[Collection entries]
----------

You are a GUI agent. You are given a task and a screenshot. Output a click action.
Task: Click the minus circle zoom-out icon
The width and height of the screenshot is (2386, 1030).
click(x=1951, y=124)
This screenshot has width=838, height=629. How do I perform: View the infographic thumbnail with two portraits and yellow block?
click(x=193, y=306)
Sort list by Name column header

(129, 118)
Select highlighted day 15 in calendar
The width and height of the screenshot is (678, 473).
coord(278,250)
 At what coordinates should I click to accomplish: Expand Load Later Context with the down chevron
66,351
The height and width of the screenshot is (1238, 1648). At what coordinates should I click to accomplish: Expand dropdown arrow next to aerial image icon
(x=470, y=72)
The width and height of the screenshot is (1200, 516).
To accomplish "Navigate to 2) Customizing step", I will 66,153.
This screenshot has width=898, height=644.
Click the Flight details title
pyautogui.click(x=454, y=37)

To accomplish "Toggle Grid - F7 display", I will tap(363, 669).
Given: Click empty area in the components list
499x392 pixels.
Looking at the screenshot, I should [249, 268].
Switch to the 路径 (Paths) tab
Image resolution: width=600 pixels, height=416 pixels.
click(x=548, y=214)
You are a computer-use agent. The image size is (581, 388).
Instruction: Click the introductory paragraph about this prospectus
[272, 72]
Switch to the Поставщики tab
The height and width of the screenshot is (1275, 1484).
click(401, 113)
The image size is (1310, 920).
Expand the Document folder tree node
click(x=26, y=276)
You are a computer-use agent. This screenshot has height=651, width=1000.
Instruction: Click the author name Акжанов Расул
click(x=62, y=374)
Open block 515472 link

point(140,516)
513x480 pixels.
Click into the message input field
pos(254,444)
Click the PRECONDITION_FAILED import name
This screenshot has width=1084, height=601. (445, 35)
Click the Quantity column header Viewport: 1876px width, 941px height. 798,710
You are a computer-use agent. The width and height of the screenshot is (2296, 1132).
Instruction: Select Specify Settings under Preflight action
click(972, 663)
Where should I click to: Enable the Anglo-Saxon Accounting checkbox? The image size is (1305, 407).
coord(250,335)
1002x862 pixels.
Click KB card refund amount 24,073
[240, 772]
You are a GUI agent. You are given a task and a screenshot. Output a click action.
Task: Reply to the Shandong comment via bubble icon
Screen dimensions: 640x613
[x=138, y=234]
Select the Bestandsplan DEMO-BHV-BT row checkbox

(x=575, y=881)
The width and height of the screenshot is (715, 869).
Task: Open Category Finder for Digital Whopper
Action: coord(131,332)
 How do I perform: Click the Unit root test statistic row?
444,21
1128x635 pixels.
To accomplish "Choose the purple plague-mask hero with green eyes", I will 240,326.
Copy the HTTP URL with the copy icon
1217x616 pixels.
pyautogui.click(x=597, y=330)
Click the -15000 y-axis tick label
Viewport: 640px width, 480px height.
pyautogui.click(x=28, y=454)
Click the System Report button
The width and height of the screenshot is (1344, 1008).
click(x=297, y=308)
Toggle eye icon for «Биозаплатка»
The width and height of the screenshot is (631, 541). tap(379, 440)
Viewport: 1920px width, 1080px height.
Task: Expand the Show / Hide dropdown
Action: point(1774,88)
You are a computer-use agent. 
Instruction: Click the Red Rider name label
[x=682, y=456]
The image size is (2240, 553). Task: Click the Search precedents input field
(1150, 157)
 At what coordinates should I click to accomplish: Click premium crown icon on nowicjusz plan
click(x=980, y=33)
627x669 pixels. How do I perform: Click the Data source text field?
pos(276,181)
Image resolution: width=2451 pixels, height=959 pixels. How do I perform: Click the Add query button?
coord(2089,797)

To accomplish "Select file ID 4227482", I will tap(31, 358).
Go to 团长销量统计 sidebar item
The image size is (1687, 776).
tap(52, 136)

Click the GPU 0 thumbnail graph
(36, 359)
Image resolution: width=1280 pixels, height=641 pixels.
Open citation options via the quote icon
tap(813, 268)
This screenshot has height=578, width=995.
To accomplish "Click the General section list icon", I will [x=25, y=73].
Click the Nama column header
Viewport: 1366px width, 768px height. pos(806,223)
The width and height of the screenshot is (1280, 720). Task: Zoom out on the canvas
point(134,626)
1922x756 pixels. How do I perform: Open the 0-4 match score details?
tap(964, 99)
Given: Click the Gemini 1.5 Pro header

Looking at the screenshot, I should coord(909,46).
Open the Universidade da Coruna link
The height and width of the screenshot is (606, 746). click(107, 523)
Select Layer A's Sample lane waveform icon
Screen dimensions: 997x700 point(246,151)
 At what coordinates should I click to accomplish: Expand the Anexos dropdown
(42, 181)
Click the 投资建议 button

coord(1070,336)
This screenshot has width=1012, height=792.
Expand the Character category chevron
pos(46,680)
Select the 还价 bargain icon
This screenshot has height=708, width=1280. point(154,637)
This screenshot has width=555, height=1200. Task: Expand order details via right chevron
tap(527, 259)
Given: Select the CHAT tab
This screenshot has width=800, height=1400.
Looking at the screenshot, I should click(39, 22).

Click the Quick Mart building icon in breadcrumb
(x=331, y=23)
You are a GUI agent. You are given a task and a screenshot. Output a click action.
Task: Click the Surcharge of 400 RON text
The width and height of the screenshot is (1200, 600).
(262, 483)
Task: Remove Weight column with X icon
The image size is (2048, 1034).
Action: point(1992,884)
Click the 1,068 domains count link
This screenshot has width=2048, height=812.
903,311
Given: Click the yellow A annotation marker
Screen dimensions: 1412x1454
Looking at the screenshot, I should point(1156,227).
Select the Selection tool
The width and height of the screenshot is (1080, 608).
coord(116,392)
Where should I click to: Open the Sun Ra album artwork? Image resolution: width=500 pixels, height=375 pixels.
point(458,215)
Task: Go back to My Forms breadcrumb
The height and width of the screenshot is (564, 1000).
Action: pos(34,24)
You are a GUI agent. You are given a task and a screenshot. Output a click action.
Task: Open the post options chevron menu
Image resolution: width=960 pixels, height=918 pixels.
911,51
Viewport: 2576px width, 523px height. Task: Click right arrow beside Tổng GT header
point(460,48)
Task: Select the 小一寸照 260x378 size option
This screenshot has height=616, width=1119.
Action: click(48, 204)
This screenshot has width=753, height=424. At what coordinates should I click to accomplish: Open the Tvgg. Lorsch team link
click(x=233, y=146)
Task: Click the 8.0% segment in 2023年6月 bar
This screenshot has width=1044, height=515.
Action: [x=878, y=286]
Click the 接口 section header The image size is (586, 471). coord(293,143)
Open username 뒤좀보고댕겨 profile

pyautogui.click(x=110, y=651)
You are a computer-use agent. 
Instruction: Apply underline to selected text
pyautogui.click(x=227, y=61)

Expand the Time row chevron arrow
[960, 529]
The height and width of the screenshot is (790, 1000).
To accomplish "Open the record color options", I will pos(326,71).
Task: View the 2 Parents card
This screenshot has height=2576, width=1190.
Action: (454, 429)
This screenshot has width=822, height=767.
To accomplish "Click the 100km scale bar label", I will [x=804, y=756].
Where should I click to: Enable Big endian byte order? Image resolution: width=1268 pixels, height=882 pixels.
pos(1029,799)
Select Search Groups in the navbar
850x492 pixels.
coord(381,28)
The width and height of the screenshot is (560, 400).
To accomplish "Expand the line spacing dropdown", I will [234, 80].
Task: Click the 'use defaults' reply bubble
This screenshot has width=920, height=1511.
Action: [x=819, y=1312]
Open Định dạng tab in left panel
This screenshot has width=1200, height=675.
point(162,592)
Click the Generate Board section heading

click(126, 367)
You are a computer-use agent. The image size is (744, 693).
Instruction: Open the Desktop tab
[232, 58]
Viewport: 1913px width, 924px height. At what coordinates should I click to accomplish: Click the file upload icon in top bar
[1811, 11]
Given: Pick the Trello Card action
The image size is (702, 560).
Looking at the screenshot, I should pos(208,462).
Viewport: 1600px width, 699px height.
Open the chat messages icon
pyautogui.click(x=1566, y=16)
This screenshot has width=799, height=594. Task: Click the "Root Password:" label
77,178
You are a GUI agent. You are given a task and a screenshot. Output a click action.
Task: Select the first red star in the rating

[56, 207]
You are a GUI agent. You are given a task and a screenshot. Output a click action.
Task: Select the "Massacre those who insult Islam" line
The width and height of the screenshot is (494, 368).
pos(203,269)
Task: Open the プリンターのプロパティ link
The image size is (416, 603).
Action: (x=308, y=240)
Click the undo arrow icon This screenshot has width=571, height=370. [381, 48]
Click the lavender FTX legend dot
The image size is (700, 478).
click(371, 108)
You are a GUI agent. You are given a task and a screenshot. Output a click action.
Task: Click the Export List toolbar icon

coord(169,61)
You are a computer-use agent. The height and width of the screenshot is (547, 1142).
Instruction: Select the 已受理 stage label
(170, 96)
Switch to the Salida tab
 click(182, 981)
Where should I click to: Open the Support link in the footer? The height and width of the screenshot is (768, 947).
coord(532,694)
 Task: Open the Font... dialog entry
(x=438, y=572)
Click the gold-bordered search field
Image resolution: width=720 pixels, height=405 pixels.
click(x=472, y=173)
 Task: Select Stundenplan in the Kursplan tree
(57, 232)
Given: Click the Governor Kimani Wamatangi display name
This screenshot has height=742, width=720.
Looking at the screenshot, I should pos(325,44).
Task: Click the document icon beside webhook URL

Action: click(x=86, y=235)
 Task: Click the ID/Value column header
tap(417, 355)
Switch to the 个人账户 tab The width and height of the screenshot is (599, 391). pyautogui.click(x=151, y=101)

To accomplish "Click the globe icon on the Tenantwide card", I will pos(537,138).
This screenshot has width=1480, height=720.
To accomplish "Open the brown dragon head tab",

----------

Beginning with the line that contains "Where should I click to: Open the Support", repeat every line through the end of the records and nothing more.

Where should I click to: Open the Support link in the footer? The height and width of the screenshot is (768, 947).
coord(532,694)
 Task: Open the Font... dialog entry
(x=438, y=572)
Click the gold-bordered search field
Image resolution: width=720 pixels, height=405 pixels.
click(x=472, y=173)
 Task: Select Stundenplan in the Kursplan tree
(57, 232)
Given: Click the Governor Kimani Wamatangi display name
This screenshot has height=742, width=720.
Looking at the screenshot, I should pos(325,44).
Task: Click the document icon beside webhook URL

Action: click(x=86, y=235)
 Task: Click the ID/Value column header
tap(417, 355)
Switch to the 个人账户 tab The width and height of the screenshot is (599, 391). pyautogui.click(x=151, y=101)

To accomplish "Click the globe icon on the Tenantwide card", I will pos(537,138).
This screenshot has width=1480, height=720.
To accomplish "Open the brown dragon head tab",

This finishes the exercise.